There’s the shock: How can this be? This is not part of the plan. How did this happen??

And the fear: How are we going to do this? What will my husband say? How can I tell my boss? We can’t afford another child...

And the embarrassment: How did I mess this up? What did I do wrong? What will my friends and family say?

As pro-lifers, we’re supposed to be joyful about all new life. But when our emotions don’t match our convictions, we endure inner turmoil. We feel guilty and ashamed for not being happier. I must be a bad mother/person/Catholic…

In our guilt and shame, we become isolated. We fear judgment from our NFP friends for not joyfully embracing our fruitfulness. We can't talk to our contracepting friends because they’ll just say, “I told you so.” I can't talk to anyone about this...

We also start to feel trapped by the Church’s teaching on contraception. We know it’s true and beautiful, but it feels impossible to live out. The fear of another pregnancy takes hold. Why did God make this so hard??

There may be temptations to blame NFP, or even your instructor, and to stop practicing NFP altogether. I can accept this pregnancy, but there’s no way I can get pregnant again after this...contraceptives would make this so much easier...

The flames of our inner conflict are fanned by the comments from people in our lives:

“That NFP thing sure works.”

“Are you crazy?”

“You know how that happens, right?”

Sisters, if you are experiencing any of this, or have experienced it in the past, please know that you are not alone.

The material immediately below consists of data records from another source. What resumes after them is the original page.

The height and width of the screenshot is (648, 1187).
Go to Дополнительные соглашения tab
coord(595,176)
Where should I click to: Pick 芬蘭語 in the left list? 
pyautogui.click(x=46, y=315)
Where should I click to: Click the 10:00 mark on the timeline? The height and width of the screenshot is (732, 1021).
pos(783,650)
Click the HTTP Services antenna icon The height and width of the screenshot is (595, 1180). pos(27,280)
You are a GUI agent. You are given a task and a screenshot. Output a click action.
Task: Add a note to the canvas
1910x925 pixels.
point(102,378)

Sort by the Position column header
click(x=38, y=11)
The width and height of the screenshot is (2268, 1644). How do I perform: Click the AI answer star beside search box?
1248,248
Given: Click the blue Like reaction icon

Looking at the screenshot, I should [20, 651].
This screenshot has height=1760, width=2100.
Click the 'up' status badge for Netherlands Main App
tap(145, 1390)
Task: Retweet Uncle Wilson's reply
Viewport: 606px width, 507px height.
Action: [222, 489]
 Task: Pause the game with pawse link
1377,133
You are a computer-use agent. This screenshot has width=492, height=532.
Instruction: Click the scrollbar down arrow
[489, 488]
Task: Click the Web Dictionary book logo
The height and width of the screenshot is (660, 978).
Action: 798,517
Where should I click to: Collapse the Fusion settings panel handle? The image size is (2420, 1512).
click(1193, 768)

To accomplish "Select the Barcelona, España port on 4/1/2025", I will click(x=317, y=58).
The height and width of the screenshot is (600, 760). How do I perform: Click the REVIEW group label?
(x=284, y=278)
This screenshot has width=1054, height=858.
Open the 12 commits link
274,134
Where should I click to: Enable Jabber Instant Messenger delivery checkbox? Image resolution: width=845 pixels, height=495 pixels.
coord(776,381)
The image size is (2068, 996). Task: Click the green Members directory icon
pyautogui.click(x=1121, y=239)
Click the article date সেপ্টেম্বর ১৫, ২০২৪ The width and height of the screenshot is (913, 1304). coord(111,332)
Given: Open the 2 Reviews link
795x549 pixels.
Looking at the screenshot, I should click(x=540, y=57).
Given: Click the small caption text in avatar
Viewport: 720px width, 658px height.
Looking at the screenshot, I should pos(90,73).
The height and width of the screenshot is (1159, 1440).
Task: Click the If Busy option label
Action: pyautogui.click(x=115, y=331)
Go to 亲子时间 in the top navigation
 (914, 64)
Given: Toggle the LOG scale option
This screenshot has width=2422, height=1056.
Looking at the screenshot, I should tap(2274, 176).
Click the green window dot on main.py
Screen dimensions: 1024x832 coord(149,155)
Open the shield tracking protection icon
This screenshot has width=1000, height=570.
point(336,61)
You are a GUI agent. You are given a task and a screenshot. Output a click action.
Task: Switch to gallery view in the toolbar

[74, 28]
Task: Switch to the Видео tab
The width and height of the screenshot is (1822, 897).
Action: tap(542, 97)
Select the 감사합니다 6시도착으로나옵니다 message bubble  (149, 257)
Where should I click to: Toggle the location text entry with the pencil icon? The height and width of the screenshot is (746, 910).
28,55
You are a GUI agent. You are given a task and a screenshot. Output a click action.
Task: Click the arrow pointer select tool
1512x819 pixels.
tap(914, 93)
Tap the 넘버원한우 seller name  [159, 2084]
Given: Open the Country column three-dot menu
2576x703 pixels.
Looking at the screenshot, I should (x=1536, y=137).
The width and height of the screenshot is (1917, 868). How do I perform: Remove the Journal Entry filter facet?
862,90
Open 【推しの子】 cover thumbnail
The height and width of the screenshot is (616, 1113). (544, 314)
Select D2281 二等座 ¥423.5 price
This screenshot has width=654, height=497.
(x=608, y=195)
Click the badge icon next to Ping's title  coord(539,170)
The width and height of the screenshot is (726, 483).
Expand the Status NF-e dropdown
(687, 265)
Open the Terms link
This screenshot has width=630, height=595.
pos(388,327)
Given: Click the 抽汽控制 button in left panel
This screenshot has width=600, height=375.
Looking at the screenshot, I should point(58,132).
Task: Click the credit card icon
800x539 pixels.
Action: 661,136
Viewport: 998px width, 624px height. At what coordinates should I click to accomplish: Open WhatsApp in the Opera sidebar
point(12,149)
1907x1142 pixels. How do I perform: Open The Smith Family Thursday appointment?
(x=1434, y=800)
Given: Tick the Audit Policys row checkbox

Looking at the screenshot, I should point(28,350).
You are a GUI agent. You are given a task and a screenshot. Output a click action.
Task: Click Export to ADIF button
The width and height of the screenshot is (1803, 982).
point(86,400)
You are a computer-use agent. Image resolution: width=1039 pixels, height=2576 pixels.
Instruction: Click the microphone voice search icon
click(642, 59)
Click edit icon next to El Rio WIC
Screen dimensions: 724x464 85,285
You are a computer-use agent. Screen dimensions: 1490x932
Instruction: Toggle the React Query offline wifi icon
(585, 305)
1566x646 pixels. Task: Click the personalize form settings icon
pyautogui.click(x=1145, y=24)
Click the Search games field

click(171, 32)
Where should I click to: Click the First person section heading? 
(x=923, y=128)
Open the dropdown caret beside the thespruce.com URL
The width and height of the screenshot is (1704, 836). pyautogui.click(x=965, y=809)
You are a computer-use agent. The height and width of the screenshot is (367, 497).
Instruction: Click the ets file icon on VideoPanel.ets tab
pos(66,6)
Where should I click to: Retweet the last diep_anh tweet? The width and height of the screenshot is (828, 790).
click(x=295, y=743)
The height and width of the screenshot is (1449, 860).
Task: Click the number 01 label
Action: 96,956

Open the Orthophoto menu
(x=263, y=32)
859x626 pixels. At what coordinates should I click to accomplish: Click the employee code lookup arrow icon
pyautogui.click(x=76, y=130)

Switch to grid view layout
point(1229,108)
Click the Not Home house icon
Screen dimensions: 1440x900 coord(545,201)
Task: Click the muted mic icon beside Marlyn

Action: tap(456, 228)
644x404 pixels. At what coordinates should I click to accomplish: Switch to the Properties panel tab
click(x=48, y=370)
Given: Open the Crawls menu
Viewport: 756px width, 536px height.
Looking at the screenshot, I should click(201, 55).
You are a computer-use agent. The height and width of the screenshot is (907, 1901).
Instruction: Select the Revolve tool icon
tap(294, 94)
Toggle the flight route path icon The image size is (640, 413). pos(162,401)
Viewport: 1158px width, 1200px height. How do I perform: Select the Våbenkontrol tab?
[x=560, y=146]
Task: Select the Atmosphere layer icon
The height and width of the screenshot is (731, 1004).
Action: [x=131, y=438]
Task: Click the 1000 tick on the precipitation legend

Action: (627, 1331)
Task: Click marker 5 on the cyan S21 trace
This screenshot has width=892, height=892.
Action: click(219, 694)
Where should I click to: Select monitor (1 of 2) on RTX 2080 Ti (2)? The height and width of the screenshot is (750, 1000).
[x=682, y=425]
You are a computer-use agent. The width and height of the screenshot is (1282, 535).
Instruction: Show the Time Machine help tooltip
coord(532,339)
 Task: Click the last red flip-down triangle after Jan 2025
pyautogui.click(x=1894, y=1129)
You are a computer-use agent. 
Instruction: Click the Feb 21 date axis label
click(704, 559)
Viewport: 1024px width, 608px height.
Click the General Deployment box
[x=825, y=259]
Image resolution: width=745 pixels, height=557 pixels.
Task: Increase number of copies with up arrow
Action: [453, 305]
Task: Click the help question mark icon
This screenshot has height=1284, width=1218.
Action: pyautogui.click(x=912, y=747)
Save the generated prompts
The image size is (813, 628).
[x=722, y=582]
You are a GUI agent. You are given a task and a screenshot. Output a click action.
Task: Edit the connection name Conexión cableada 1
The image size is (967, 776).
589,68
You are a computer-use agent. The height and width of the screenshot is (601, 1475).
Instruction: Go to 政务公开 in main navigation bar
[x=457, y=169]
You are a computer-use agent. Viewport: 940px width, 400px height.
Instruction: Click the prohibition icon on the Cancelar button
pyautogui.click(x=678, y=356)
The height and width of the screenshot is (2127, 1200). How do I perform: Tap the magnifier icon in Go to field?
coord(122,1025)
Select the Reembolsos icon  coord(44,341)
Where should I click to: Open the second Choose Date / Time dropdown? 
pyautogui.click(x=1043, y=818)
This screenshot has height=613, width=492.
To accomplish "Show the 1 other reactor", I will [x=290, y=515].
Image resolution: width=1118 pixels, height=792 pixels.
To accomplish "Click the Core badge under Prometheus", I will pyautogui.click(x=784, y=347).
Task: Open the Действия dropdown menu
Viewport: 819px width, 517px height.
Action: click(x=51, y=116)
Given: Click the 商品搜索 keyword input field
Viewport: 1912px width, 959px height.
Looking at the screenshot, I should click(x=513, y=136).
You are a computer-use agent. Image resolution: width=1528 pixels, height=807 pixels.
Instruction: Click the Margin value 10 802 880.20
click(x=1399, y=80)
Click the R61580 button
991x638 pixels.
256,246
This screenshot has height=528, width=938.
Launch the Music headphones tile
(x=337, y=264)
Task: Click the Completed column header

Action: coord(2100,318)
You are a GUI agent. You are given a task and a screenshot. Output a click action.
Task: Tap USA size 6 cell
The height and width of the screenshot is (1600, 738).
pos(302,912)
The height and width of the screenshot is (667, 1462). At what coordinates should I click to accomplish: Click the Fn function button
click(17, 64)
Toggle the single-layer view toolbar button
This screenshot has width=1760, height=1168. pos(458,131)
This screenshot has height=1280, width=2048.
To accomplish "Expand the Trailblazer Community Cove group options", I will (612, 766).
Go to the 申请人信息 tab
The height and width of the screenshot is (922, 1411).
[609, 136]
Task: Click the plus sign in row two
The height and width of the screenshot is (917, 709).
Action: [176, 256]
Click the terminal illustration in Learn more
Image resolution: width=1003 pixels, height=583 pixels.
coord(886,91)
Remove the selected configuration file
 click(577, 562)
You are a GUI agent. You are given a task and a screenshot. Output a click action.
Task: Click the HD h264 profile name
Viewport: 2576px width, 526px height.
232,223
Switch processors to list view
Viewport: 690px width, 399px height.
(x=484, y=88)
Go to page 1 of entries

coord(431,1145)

If you are struggling to accept a pregnancy with joy, you are not a bad person. You are human. And it’s normal to struggle when things don’t go according to plan. It’s okay to feel this way.

It’s okay to admit that it’s hard. God knows this path is not easy for you. But in the midst of your suffering, He is quietly inviting you to draw closer to Him.

So, after you scream, “Why me, God?” take a deep breath and ask: “What for, God? What do you want me to learn? Help me to understand your will for my life.”

Find peace in knowing that God wanted this child to exist, even more than you did. The mere thought of this tiny life delighted Him so much, He could not resist creating him or her.

If it still feels impossible to view your circumstances as anything but unfortunate, remember that God is the Author of Life, not us. He knows that His story would be incomplete without this child. Even if the timing doesn’t seem right for you, this new life is coming at the perfect time for the world.

Finally, look to God and say, “I surrender. I trust that you will solve the million objections and worries running through my head. I trust that your plan is better than mine, and that your yoke is sweet and your burden is light.”

I'll be the first to admit that NFP is not all sunshine and rainbows. But I also know that in the hard times, when NFP seems to have "failed" you, God is accomplishing something through you.